Welcome to the community, great to see you joining the conversation!
Can you explain how the threshold curve the user adjusts is actually processed by your application?
I did a few tests yesterday and found that the curves I created were very bright, as if they followed an upward slope. To my understanding a hearing threshold curve should have a significant bass boost due to the low hearing sensitivity at minimum level. Here you can see both the 0 Phon and 80 Phon curve (which I pull up as an assumption for an average listening level) matched at 1 kHz:
As you can see the 0 Phon curve should lead to a strong bass boost of up to 37 dB which is even further emphasized by the attenuation between 1 kHz and 6 kHz, all compared to the average of 80 Phon. In theory you would have to apply the grey curve to convert the 0 Phon response you detected with the calibration tool to get something that sounds more or less balanced at average listening levels. So you would actually take bass away instead of adding it.
I confirmed the observation above by listening to the sine waves generated by your calibration tool but adjusting the faders in the EQ APO editor instead. Before you ask: I used the graphical equalizer and matched the bands to those of the reference, of course.
The result is pretty much what you would expect looking at the graphs above: a very boomy profile with recessed upper mids and presence.
At that point I ask myself why the curves I created with your calibration tool are so bright, even with the correction applied.
Speaking of correction, here is the compensation curve of your calibration tool (1.0) compared to my personal preference:
I may add a little bit of treble attenuation later. Needs more data for verification.
And some eq curves I generated for my Audioquest Nighthawk (Brainwavz Hybrid):
There were a few hours between the two tests. So there may be some discrepancies due to the headphones seating and physiological fatigue. I may repeat the test in near future to gather more data and get more confident with the technical procedure.
However, what you can see already is that my personal preference curve (which is the smoothed average of several loudness experiments I did in the past weeks) is right in middle between the first and second run with your calibration tool for 300 Hz to 10 kHz. The bass is lacking, as already mentioned. The upper end around 10 kHz is really hard to judge because of its high pitch. I boosted those frequencies until I was really sure I could hear the sizzle turning the tone on and off. As it turned out the gain for the air frequencies is much higher than I prefer in practice, listening to music. I may include that into my correction in case the phenomenon keeps to persist.
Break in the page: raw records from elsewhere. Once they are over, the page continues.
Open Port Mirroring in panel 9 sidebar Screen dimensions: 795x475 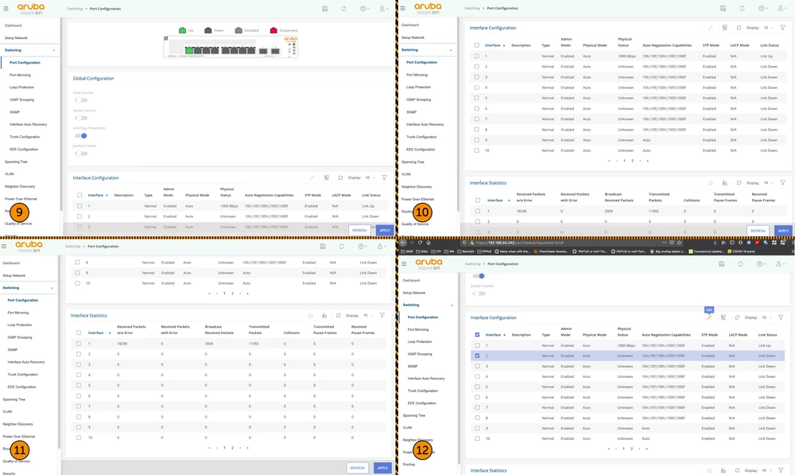click(20, 74)
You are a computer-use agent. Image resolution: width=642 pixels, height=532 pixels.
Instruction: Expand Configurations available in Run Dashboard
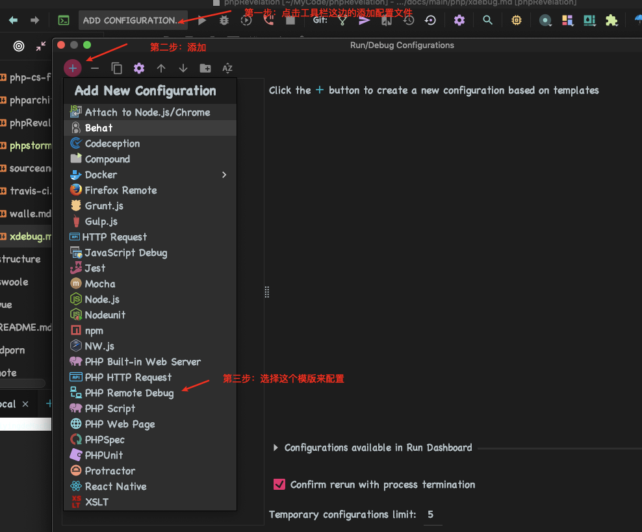point(276,448)
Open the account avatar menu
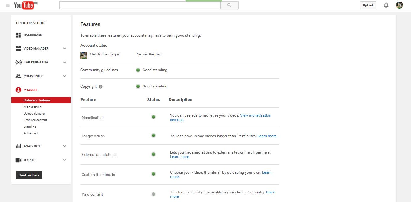This screenshot has width=411, height=202. pyautogui.click(x=399, y=5)
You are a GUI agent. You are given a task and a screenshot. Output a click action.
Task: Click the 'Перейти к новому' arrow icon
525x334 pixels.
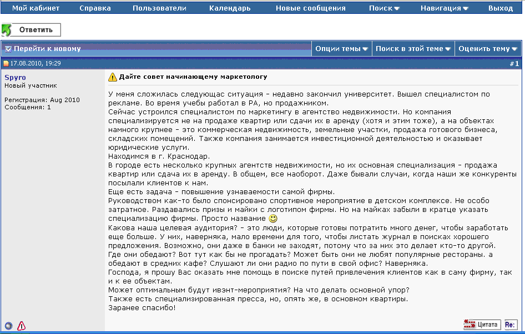tap(8, 49)
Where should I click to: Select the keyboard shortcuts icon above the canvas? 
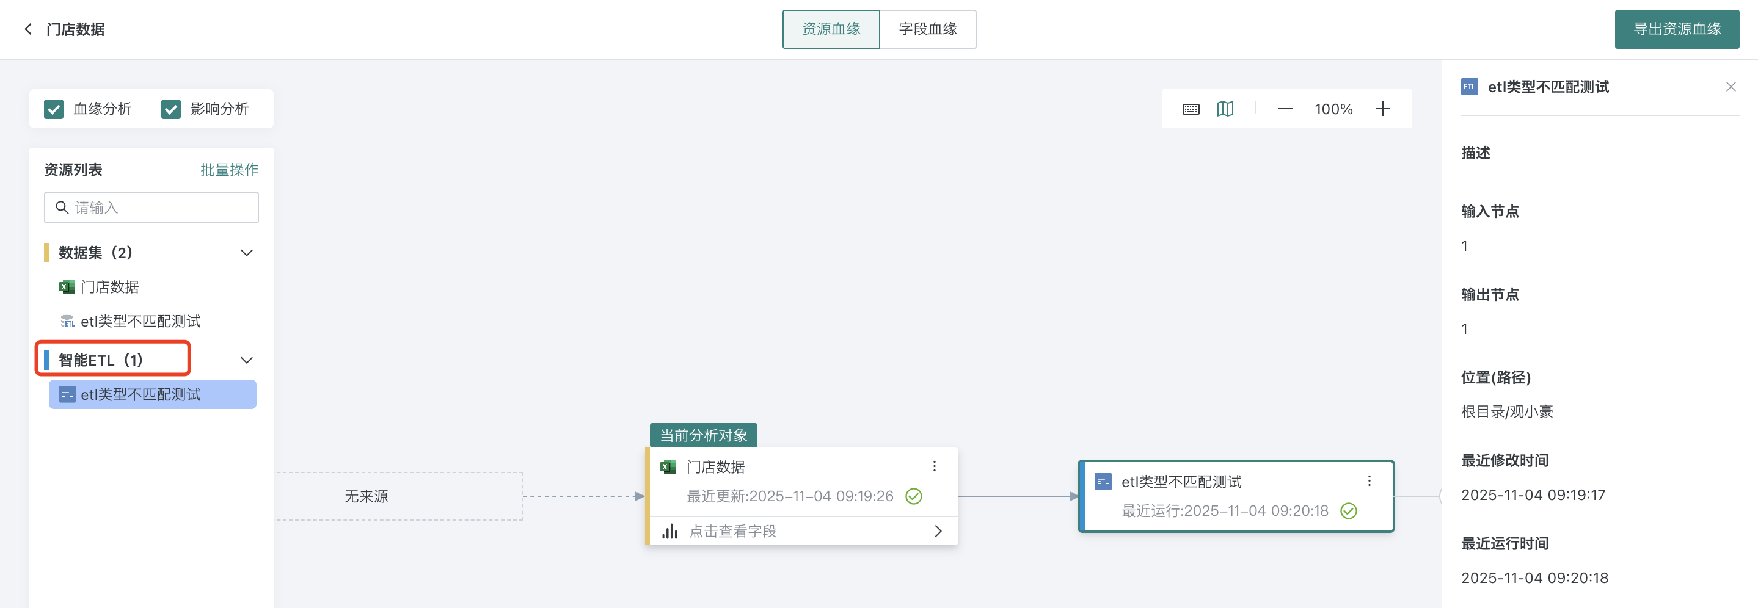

I think the procedure could definitely profit from narrow band white or pink noise (white = neutral curve, pink = brighter curve) as a test signal. As with the room modes for loudspeakers it makes more sense to excite a broader area of the spectrum to counterbalance dips and peaks in the spectrum. This is especially important for the higher frequencies where the headphone and the individual's ear morphology unpredictably interact with each other. Such effects could easily be skipped with a lower number of bands and a sinusoidal test tone.
Overall the calibration tool has a lot of potential. I am excited about the further development of this project and really appreciate your openness to the community!
Best wishes,
P48